The sixth season of Fear the Walking Dead, an American horror-drama television series on AMC, premiered on October 11, 2020, and concluded on June 13, 2021, consisting of sixteen episodes. The series is a companion series to The Walking Dead, which is based on the comic book series of the same name by Robert Kirkman, Tony Moore, and Charlie Adlard. The executive producers are Kirkman, David Alpert, Greg Nicotero, Gale Anne Hurd, Scott M. Gimple, Andrew Chambliss, and Ian B. Goldberg, with Chambliss and Goldberg as showrunners for the third consecutive season.

The season follows Morgan Jones (Lennie James) who has been left for dead by Virginia (Colby Minifie), while the remaining members of Morgan's group have been separated by Virginia and her Pioneers and are dispersed across her various settlements. The season also features multiple time jumps.

Cast
The sixth season featured sixteen actors receiving main cast billing status, with eleven returning from the fifth season, while five new cast members are introduced. Christine Evangelista (who was a recurring cast member in The Walking Dead), moved to the main cast after her departure from The Walking Dead. Mo Collins and Colby Hollman were promoted from recurring status and Zoe Colletti and Keith Carradine were added to the main cast.

### Supplied information
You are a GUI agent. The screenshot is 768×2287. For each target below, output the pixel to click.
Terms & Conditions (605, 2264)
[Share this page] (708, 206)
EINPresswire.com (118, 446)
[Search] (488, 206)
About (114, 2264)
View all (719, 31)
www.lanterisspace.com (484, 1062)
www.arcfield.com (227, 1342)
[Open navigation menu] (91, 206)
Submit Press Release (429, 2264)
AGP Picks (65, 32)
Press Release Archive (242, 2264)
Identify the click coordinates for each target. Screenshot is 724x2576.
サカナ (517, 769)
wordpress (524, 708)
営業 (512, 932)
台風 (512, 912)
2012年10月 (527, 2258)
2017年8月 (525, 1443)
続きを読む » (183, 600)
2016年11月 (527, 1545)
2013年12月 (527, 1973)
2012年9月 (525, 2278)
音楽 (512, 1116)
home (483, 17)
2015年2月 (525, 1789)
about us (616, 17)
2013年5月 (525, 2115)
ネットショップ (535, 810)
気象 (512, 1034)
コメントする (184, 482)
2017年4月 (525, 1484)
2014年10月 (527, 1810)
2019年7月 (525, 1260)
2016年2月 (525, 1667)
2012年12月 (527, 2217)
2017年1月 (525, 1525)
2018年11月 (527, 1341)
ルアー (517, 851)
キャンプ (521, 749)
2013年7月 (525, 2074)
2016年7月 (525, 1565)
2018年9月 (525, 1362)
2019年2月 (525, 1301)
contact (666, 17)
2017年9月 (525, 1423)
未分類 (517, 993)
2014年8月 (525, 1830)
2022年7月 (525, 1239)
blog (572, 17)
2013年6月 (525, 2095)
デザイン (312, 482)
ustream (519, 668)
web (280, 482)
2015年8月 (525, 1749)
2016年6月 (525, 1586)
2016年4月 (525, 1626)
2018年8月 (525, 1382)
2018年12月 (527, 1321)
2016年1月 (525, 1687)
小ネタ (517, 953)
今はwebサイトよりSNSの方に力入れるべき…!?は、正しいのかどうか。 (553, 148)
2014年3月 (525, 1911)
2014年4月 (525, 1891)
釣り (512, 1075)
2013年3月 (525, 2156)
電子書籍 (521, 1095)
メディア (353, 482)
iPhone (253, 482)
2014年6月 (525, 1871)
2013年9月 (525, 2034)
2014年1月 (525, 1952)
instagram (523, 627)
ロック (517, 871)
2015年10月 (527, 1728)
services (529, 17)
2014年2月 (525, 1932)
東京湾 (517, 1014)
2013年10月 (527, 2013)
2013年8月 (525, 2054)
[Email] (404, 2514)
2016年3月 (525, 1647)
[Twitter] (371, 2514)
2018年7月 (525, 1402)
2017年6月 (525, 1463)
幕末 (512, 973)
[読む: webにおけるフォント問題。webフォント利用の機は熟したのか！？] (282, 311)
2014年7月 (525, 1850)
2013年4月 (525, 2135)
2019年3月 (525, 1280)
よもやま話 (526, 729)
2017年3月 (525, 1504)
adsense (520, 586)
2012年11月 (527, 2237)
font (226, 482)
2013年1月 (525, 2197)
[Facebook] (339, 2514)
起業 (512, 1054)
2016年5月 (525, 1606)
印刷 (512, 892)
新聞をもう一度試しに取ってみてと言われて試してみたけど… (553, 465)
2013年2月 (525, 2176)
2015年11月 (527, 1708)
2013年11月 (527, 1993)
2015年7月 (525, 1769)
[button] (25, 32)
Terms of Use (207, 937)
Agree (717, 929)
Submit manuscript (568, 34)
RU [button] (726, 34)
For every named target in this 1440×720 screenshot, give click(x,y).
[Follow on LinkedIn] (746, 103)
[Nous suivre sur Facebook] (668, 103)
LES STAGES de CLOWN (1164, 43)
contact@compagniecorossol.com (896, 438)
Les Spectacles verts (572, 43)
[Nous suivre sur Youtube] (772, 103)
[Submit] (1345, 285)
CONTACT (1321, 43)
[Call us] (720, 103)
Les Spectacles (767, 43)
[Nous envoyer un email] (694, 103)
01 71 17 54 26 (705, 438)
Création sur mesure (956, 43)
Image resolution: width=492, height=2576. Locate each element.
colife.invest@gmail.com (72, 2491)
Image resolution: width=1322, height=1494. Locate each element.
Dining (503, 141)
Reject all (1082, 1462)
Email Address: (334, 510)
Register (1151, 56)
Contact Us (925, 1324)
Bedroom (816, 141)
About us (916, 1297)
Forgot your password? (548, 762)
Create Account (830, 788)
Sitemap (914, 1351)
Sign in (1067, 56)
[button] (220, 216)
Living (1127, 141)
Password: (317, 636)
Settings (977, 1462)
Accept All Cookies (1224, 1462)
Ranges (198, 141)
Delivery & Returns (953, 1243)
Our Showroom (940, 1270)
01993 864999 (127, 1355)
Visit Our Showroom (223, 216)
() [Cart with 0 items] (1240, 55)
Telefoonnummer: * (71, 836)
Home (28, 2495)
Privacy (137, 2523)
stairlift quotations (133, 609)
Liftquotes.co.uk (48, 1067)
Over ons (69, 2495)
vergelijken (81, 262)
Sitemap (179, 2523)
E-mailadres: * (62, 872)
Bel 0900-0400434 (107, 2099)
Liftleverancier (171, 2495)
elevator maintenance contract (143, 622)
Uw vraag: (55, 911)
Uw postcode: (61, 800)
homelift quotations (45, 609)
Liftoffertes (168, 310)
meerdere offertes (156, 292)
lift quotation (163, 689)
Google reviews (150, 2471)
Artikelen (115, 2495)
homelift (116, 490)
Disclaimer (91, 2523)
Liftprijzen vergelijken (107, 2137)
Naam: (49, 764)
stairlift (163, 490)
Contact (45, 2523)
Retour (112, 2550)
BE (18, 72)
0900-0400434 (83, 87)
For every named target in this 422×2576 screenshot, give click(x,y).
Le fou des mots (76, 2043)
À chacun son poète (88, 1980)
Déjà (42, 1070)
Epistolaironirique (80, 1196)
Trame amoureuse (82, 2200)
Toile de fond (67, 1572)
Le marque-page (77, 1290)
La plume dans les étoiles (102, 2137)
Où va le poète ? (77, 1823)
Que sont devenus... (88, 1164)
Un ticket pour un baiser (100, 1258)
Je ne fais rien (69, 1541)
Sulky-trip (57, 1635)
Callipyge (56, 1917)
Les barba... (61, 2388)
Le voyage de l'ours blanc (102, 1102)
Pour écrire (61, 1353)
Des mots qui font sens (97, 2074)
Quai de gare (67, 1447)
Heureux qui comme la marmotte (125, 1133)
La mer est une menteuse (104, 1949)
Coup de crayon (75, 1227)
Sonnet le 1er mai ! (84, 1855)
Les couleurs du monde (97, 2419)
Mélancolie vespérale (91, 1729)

### Activity list
a. Copy the Fear the Walking Dead season-six passage between "The season follows" and "multiple time jumps.", inclusive.
b. Carry on the article about the sixth season of Fear the Walking Dead from its last sentence.

### Responses by item number
a.
The season follows Morgan Jones (Lennie James) who has been left for dead by Virginia (Colby Minifie), while the remaining members of Morgan's group have been separated by Virginia and her Pioneers and are dispersed across her various settlements. The season also features multiple time jumps.

b.
Main cast

 Lennie James as Morgan Jones: A pragmatic man, formerly a part of Rick Grimes' group on The Walking Dead.
 Alycia Debnam-Carey as Alicia Clark: The fiery yet compassionate daughter of Madison.
 Maggie Grace as Althea "Al" Szewczyk-Przygocki: A curious and tactical journalist.
 Colman Domingo as Victor Strand: A smart and sophisticated conman-turned-businessman, who formed friendships with Madison and Alicia.
 Danay García as Luciana Galvez: A strong and cautious former member of the La Colonia community in Tijuana, Mexico.
 Garret Dillahunt as John Dorie: A lonesome and friendly police officer who is married to June.
 Austin Amelio as Dwight: A reformed former lieutenant of the Saviors, who was exiled from Virginia by Rick Grimes' group on The Walking Dead. He is currently searching for his missing ex-wife Sherry.
 Mo Collins as Sarah Rabinowitz: The adoptive sister of Wendell and a former Marine.
 Alexa Nisenson as Charlie: A young girl who was a spy for the Vultures.
 Karen David as Grace Mukherjee: A woman who used to work at a nuclear power plant that melted down near the site where the plane of Morgan's group crashed.
 Colby Hollman as Wes: A nihilistic painter who allies with Morgan's group.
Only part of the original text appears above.